I’m wondering if the “throw something in the water just before you go in” trick works not because of the surface tension but because of cavitation – that is, it essentially adds a lot of bubbles to the local area, reducing the density and increasing the compressibility of the water.
Don’t get me started.
The thread Osiris linked to has links to all other threads on this in which I have participated.
When high speed water skiing, it is wise to never put your arms out in reaction to falling which is very easy to do, speed skiing is like trying to balance on oiled bouncing glass. I have only gone down at 70+ MPH and did remember to tuck into a tight ball, made six skips and slid across the surface a loooong way. Another skier went down the same day and stuck his elbow out only a little bit. Took his shoulder out of socket.
Do a frog with a webbed or wings jump suit and T.V. is a good bit less and horizontal movement is much greater, might get lucky… Some Frenchy was gonna try to hit a grassy slope of the right degree.
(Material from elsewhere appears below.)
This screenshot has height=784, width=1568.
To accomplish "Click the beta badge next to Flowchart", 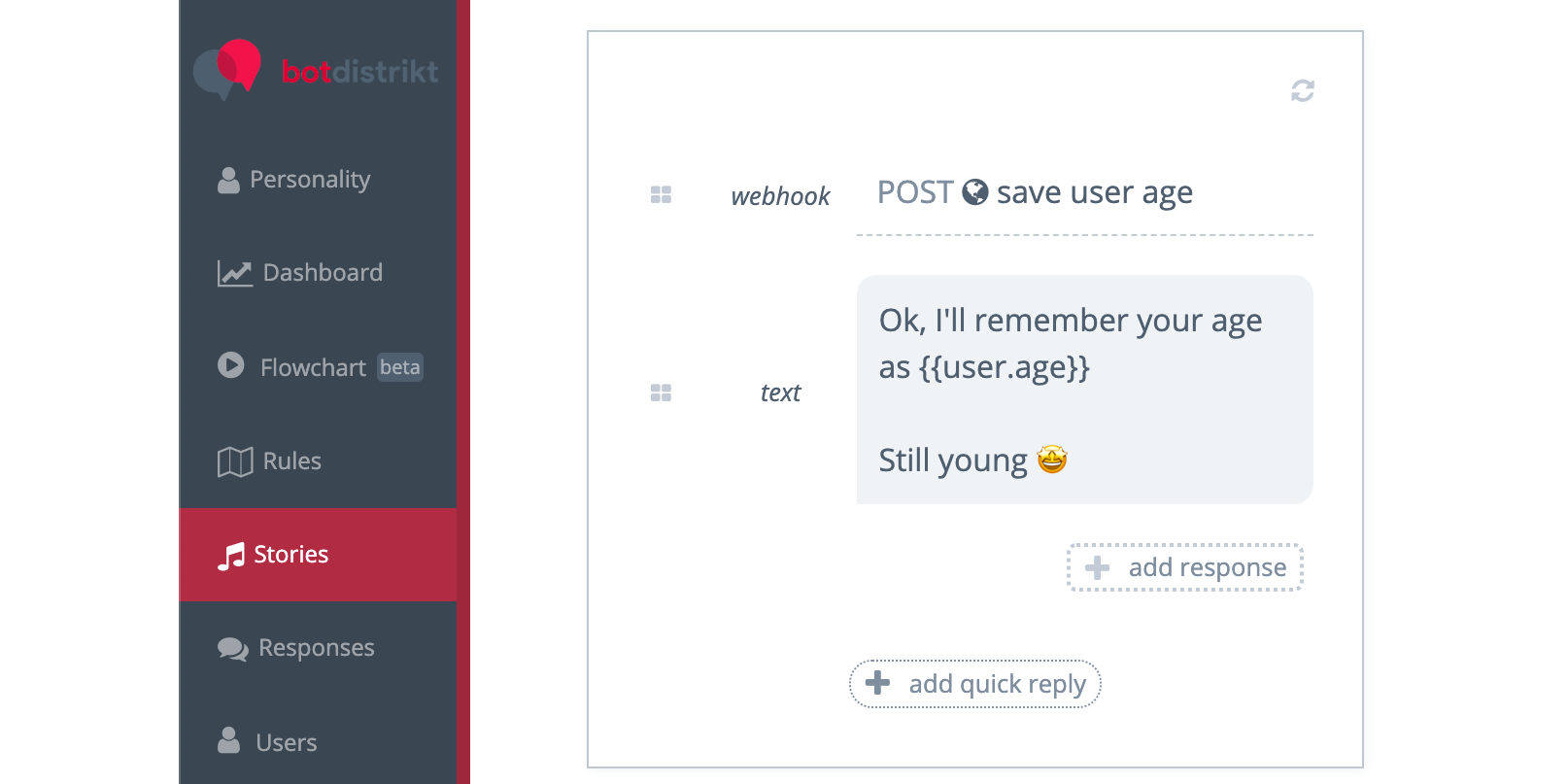I will pyautogui.click(x=399, y=367).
I have not heard if he ever really tried, but he was practicing with the webbed jump suit.
Finagle’s right, the point of throwing something heavy into the water right before jumping is to create alot of bubbles in the water where you will hit. The air in the bubbles is very compressable and allows the water enough room to displace as you enter it. Water isn’t compressable and so jumping into a calm pool requires the water to move out of the way, which it can do only so fast and under much duress.
I’m having trouble finding a cite for this, but during the construction of the Sydney Harbour Bridge (opened 1932), there were quite a few workmen who lost their lives in falls. The only one to survive was a guy whose toolbox hit the water a moment before he did. He suffered fractures, and IIRC, his boots somehow “welded” themselves to his feet.
Guys, when I was a kid I was given a “Guiness Book of Records” as a Cristmas present. And being the lover of useless trivia that I am, I memorised literally hundreds of facts.
One in particular was a Russian pilot who bailed out of his prop driven fighter near the end of WW2 from about 29,000 ft - with no parachute! And he lived!
The article quoted that the pilot bailed out over incredibly forest which was covered by powder snow and he hit the powder snow on one the tall pine trees in his landing zone - he bounced thru about 80 ft of branches and came to a relatively soft landing believe it or not and survived to tell the tale.
I must say I like the idea of the cavitation bubbles. In theory, a huge bubble making device straight under your dive zone could make a huge difference.
Another bizarre question is this… if you were in a specially designed steel diving javelin, how high a dive could you survive from? Gotta be a few miles surely! Imagine the terminal velocity on something like THAT! More importantly, how deep would one of those suckers go before trying to resurface!
>> They jump, point there toes, lock there body and almost all die
That’s neither here nor there, is it?
Well if at 200ft you have a very high mortality rate then I believe we have a very good upper limit for the OP. Most definately at 200ft you can not safely jump into water.
And if you’re an average Joe then I would strongly urge you not to attempt to claim those world records Telemark mentioned. I’m sure those record holders were not only fit but had trained quite a bit to make those records.
I remember seeing something before the Winter Olympics about how ski-jumpers were able to practice without snow by jumping into pools. The only catch was that the pools had to have air pumped up from the bottom of the pool so that the skis wouldn’t break. So I think that supports the idea of cavitation increasing the compressability of the water.
Water is not compressible, soil is…
Water is. How do you think firehoses work?
You’re right water is compressible, but not a whole lot…
from
http://www.sbu.ac.uk/water/explan.html#comp
It may be thought that water should have a high compressibility (kT = -[¶V/¶P]T/V) as the large cavities in liquid water allows plenty of scope for the water structure to collapse under pressure without water molecules approaching close enough to repel each other. The deformation causes the growth in the radial distribution function peak at about 3.5 Å with increasing or pressure (and temperature), due to the collapsing structure. The low compressibility of water is due to water’s high density, again due to the cohesive nature of the extensive hydrogen bonding holding. This reduces the free space (compared with other liquids) to a greater extent than the contained cavities increase it. At low temperatures D2O has a higher compressibility than H2O (e.g. 4% higher at 10°C but only 2% higher at 40°C) due its stronger hydrogen bonding producing an ESCS equilibrium shifted towards the more-open ES structure
Water isn’t compressible to any great extent. Bulk modulus for Skydrol hydraulic fluid is 200,000 psi, and although I don’t have a number for water, I’m guessing that it’s pretty close to that since the densities are similar.
However, a little bit of dissolved air makes a big difference; in our hydraulic systems, the effective bulk modulus is only about 80,000 psi, almost entirely because of dissolved air.
Firehoses work because you have a pump pushing the water out the open end of the hose. Compressibility doesn’t enter into it at all.